EXERCISE INSTRUCTIONS
Quote every entry word for word.

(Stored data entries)

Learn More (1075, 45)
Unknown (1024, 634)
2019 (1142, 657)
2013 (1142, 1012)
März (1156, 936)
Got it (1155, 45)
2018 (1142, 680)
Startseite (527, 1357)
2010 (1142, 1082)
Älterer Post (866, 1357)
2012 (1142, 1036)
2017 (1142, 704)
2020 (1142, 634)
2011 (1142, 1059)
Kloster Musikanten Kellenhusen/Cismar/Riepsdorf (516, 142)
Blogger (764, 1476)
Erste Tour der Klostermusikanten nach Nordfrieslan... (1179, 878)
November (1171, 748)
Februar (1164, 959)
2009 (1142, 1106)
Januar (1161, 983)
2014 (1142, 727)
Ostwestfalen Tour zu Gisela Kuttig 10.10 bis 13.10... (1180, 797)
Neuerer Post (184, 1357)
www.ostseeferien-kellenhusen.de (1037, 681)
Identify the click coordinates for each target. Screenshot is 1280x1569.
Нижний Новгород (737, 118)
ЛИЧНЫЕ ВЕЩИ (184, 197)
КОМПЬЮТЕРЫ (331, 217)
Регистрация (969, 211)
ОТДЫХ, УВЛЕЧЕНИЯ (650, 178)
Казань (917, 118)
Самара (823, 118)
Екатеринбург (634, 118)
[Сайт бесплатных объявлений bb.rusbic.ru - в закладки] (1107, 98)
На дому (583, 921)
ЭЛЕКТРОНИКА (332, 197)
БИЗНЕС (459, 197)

SOLUTION TO THIS TASK
Learn More (1075, 45)
Unknown (1024, 634)
2019 (1142, 657)
2013 (1142, 1012)
März (1156, 936)
Got it (1155, 45)
2018 (1142, 680)
Startseite (527, 1357)
2010 (1142, 1082)
Älterer Post (866, 1357)
2012 (1142, 1036)
2017 (1142, 704)
2020 (1142, 634)
2011 (1142, 1059)
Kloster Musikanten Kellenhusen/Cismar/Riepsdorf (516, 142)
Blogger (764, 1476)
Erste Tour der Klostermusikanten nach Nordfrieslan... (1179, 878)
November (1171, 748)
Februar (1164, 959)
2009 (1142, 1106)
Januar (1161, 983)
2014 (1142, 727)
Ostwestfalen Tour zu Gisela Kuttig 10.10 bis 13.10... (1180, 797)
Neuerer Post (184, 1357)
www.ostseeferien-kellenhusen.de (1037, 681)
Identify the click coordinates for each target. Screenshot is 1280x1569.
Нижний Новгород (737, 118)
ЛИЧНЫЕ ВЕЩИ (184, 197)
КОМПЬЮТЕРЫ (331, 217)
Регистрация (969, 211)
ОТДЫХ, УВЛЕЧЕНИЯ (650, 178)
Казань (917, 118)
Самара (823, 118)
Екатеринбург (634, 118)
[Сайт бесплатных объявлений bb.rusbic.ru - в закладки] (1107, 98)
На дому (583, 921)
ЭЛЕКТРОНИКА (332, 197)
БИЗНЕС (459, 197)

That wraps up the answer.